EXERCISE INSTRUCTIONS -
#1 Extract the passage of the judgment from "3. The learned" to "up in appeal.".
#2 Decide whether each statement agrees with the judgment, answering yes or no and quoting the words of the judgment that settle it: (a) The savings account held a balance of Rs. 675 as on 19-4-1980. (b) The Magistrate disbelieved the evidence of Gokulprasad. (c) The respondent deposited the entire sum with interest before the challan was filed.

Judgment:S.K. Chawla, J.
1. The State has filed this appeal against acquittal of the respondent of the offence Under Section 409, I.P.C.
2. Respondent Prempal Uike was Extra Departmental Branch Post-Master at Gillore Branch Post-Office. One Gokulprasad (PW-2) had a savings account in that post office. An amount of Rs. 675/ - was in balance in that savings account as on 19-4-1980. The respondent had duly accounted for that amount in the accounts of his post-office. Thereafter, Gokulprasad had on 21-4-80, 5-5-1980, 9-5-1980, 26-5-1980, 3-6-80 and 14-6-1980 deposited sums of Rs. 225/-, 300/-, 300/-, 68/-400/ - and 1035/ - respectively. In other words, Gokulprasad had between 21-4-1980 to 14-6-1980 deposited from time to time a total sum of Rs. 2328/-. The prosecution case was that the respondent Prempal Uike during that period had not accounted for the said gross sum of Rs. 2328/- and hence he had committed the offence of criminal breach of trust punishable Under Section 409, I.P.C.
3. The learned Judicial Magistrate, First Class, Nasrullahganj, Shri S. N. Khatki who tried the case, recorded acquittal of the respondent. Aggrieved there by the State has come up in appeal.
4. The learned Magistrate acquitted the respondent on two contradictory grounds. The first ground taken by the learned Magistrate was that since the respondent had deposited the entire sum alleged to have been defalcated with interest, before the filing of the challan, no offence was committed. The implication was that if the deposit had been made after the filing of the challan, that would have made a difference. The second ground taken by him was that the respondent had not passed any receipts for the various sums alleged to have been defalcated by him, although he had passed such receipts previous to that. The respondent had also denied having made entries of deposit in the passbook of the depositor for the sums alleged to have been defalcated; hence it was not proved that he had received the various sums alleged to have been defalcated.
5. The second ground taken by the learned Magistrate may be disposed of first. The learned Magistrate did not choose to disbelieve, and rightly so, the direct evidence of depositor Gokulprasad (P.W. 2) that he had paid to the respondent the various sums totalling Rs. 2328/-. Gokulprasad further deposed that the respondent had on each occasion made an entry of deposit in his passbook and had also initialled and affixed the seal of the post office. This -was sufficient evidence of the deposits having been made with the respondents. The fact that the respondent did not in addition pass receipts on such occasions, although he used to do so previously, would rather show that the respondent was actuated by some dishonest intention. His intentional failure to pass receipts in the circumstances could hardly be a circumstance in his favour or create any kind of doubt about the fact of deposits having been made. The matter was taken beyond the domain of any kind of controversy when the respondent without any demur or protest deposited the entire defalcated sum alongwith interest with the postal department. No one deposits money which he had not received and that too without any demur or protest. The learned Magistrate's finding that it was not safe to hold that the respondent had received from depositor Gokulaprasad (PW. 2) from time to time the total defalcated sum of Rs. 2328/- must be held to be an idle doubt. It must be held that the respondent had received the sums alleged to have been defalcated.

SUPPLIED DATA -
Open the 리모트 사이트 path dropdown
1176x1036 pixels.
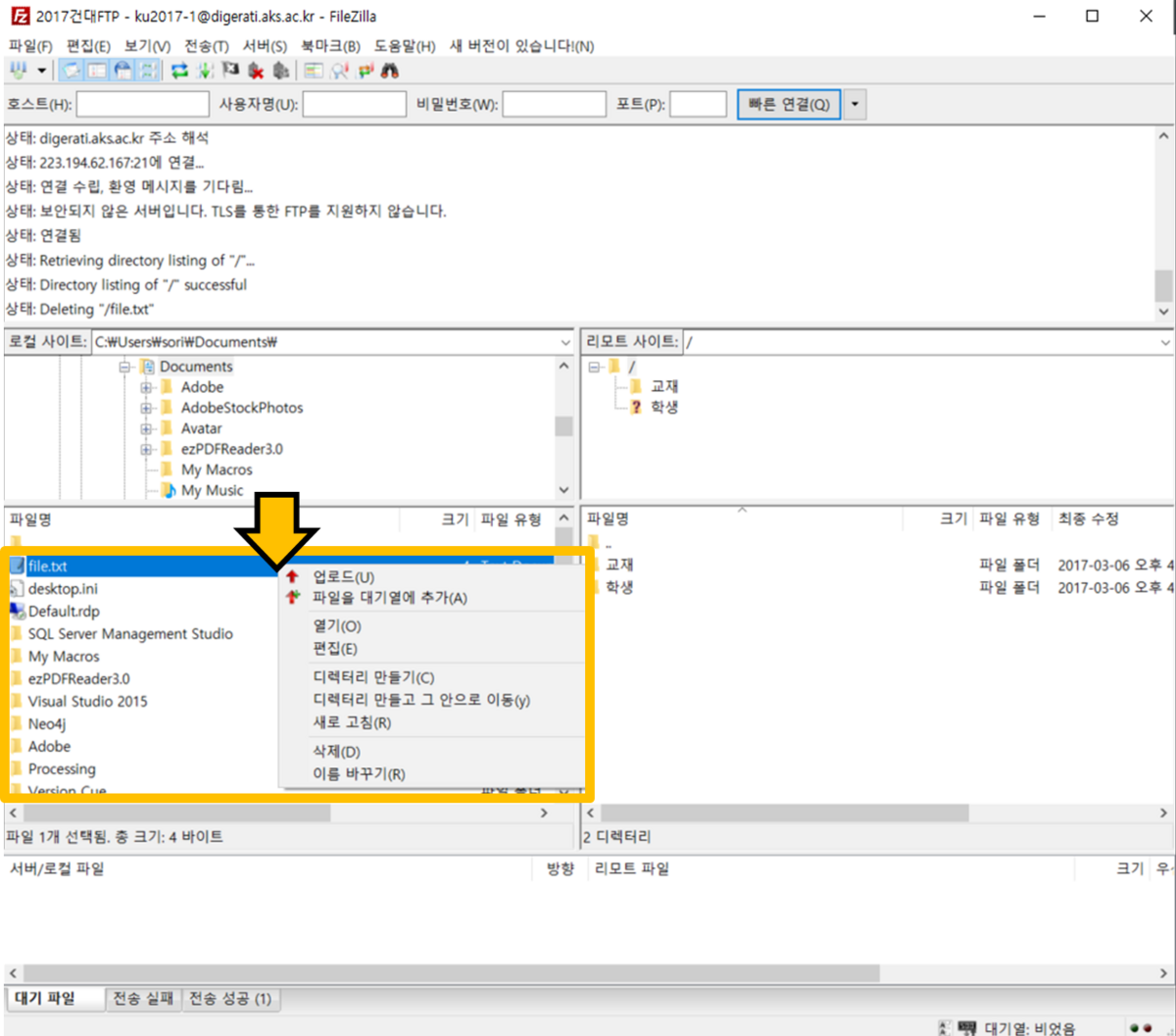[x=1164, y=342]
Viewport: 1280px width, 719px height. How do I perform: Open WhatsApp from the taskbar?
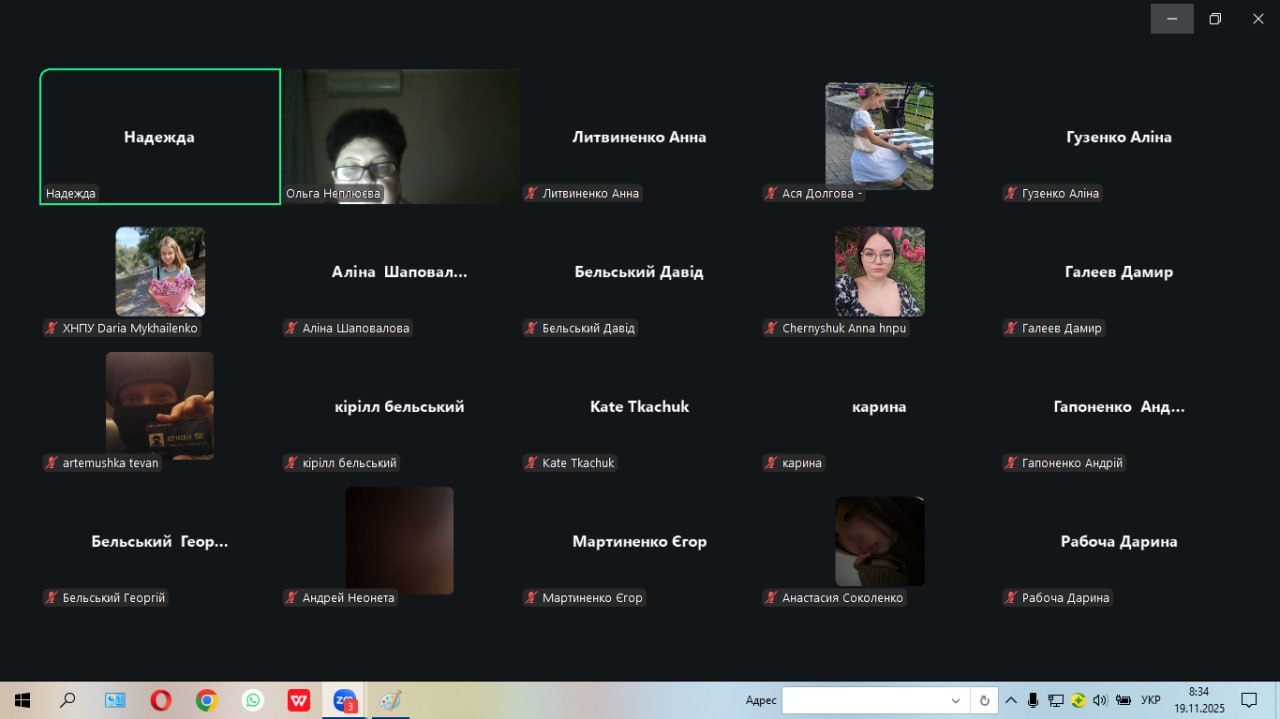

ANSWERS PROVIDED -
#1
3. The learned Judicial Magistrate, First Class, Nasrullahganj, Shri S. N. Khatki who tried the case, recorded acquittal of the respondent. Aggrieved there by the State has come up in appeal.

#2
(a) Yes: "An amount of Rs. 675/ - was in balance in that savings account as on 19-4-1980."
(b) No: "The learned Magistrate did not choose to disbelieve, and rightly so, the direct evidence of depositor Gokulprasad (P.W. 2)"
(c) Yes: "the respondent had deposited the entire sum alleged to have been defalcated with interest, before the filing of the challan"